Renewed protests over the latest fatal shootings of black men by police took place in Dallas, Baton Rouge, La., and the District, although they remained peaceful, unlike the unrest that erupted late Saturday.
The momentary truce in the nation’s political wars also ended. The White House announced that President Obama will travel to Dallas on Tuesday to speak at a memorial service for the slain officers, but some questioned why the nation’s first African American president was not also visiting Louisiana and Minnesota, where two black men were killed by police last week.
On the Republican side, presumptive GOP presidential nominee Donald Trump edged away from his earlier calls for unity, blasting Obama and presumptive Democratic nominee Hillary Clinton and tweeting that America is “a divided nation.’
“You can call it a powder keg,’’ Charles H. Ramsey, a former police chief in Washington and Philadelphia, said on NBC’s “Meet the Press.” “You can say that we’re handling nitroglycerin. But obviously when you just look at what’s going on, we’re at a very critical point in the history of this country.”
More details also emerged Sunday about Micah Xavier Johnson, the gunman who shot 12 officers in Dallas on Thursday night before law enforcement detonated a bomb-equipped robot in the parking garage where he had fled.
His rampage, during a Black Lives Matter protest, followed the police-shooting deaths of Alton Sterling in Baton Rouge and Philando Castile in Falcon Heights, Minn., a St. Paul suburb.
Dallas Police Chief David Brown said Johnson appeared delusional, taunted police during a standoff by singing and “laughing at us” and wrote cryptic messages on a wall with his own blood.

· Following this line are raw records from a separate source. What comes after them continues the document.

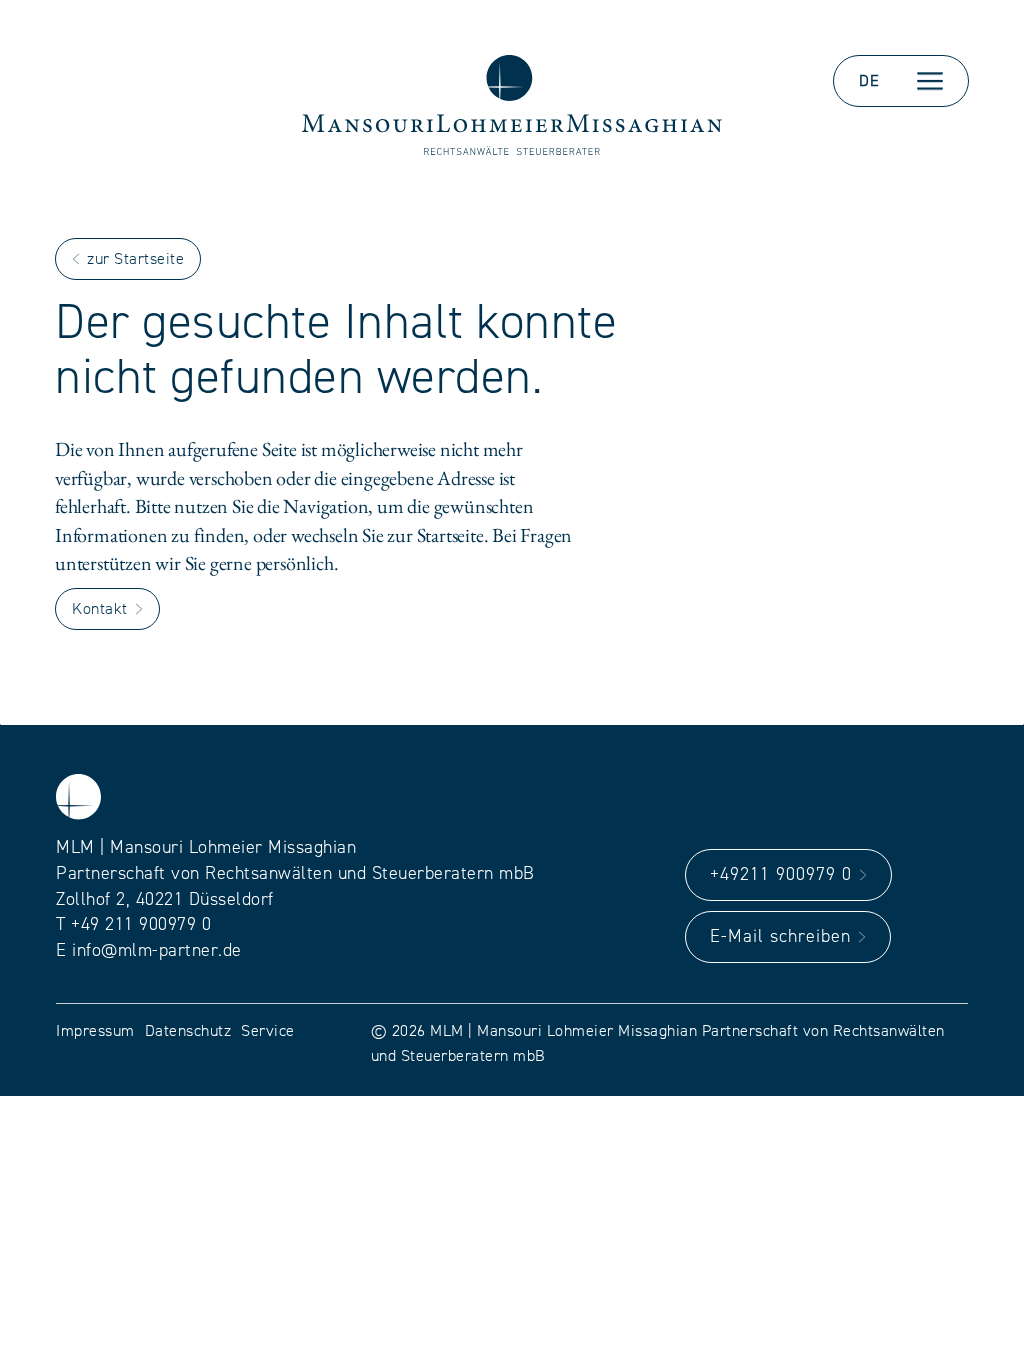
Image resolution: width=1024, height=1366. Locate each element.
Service (268, 1031)
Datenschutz (188, 1031)
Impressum (95, 1031)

He also said Johnson was “determined to hurt more officers’’ and may have been planning a larger attack, citing evidence of bombmaking materials and a journal found in Johnson’s home in nearby Mesquite.
The 25-year-old Army veteran, who served in Afghanistan, “had been practicing explosive detonations” and possessed enough materials “to have devastating effects throughout our city and our North Texas area,’’ Brown told CNN.
The new information about Johnson’s behavior emerged after a tense Saturday night marked by the arrest of a prominent activist in the Black Lives Matter movement and protests in five cities nationwide that resulted in more than 200 arrests, according to activists and police.